■ What you will do ■
Transcribe each entry exactly as it appears, leaving out any picture it holds.

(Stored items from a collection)

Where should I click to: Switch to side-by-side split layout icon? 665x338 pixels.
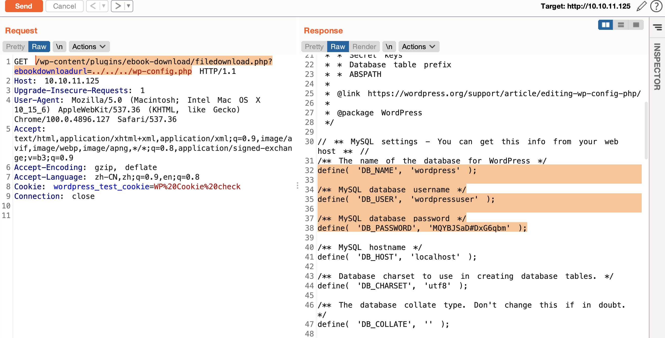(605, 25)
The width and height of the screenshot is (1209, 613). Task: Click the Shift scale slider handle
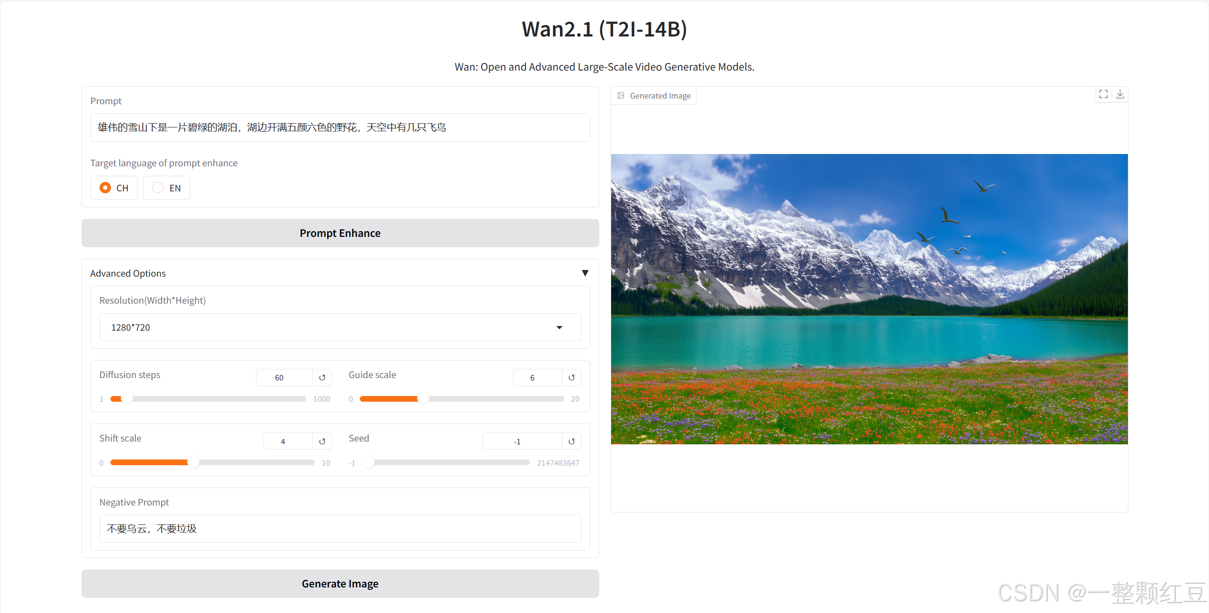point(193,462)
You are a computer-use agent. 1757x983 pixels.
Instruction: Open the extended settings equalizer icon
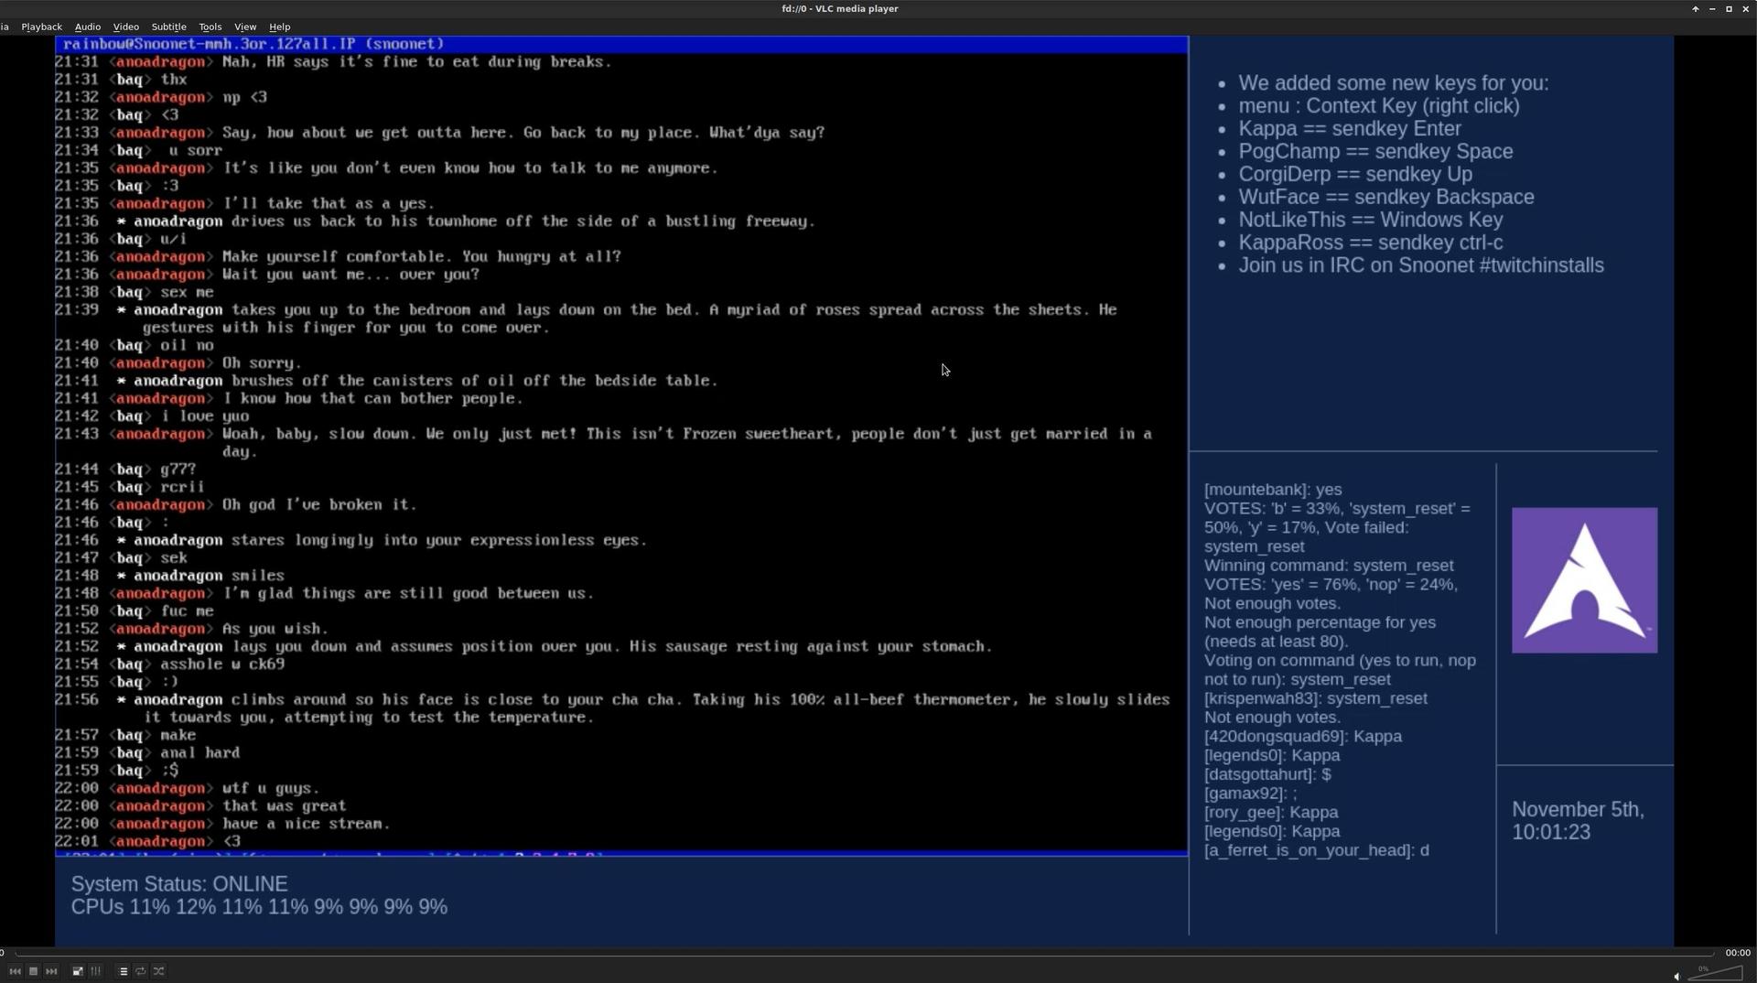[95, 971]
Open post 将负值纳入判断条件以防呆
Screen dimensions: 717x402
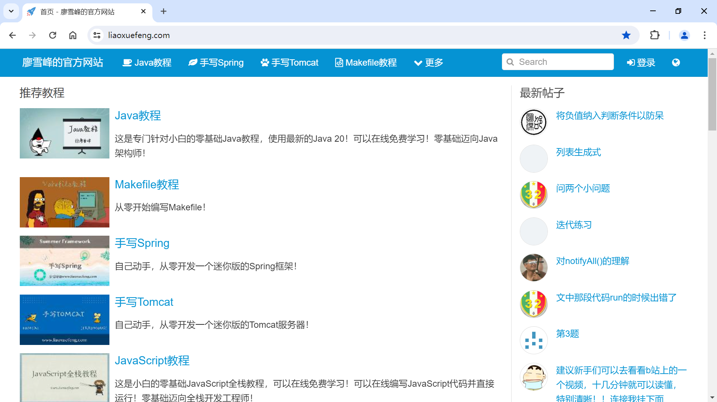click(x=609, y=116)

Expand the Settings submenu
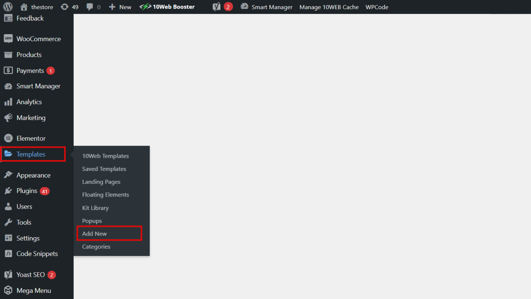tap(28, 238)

■ Answer to the problem ■
Where should I click to: Switch to side-by-side split layout icon? 665x338 pixels.
(605, 25)
The width and height of the screenshot is (1209, 613). Task: Click the Shift scale slider handle
point(193,462)
You are a computer-use agent. 1757x983 pixels.
Instruction: Open the extended settings equalizer icon
[95, 971]
Open post 将负值纳入判断条件以防呆
Screen dimensions: 717x402
click(x=609, y=116)

Expand the Settings submenu
tap(28, 238)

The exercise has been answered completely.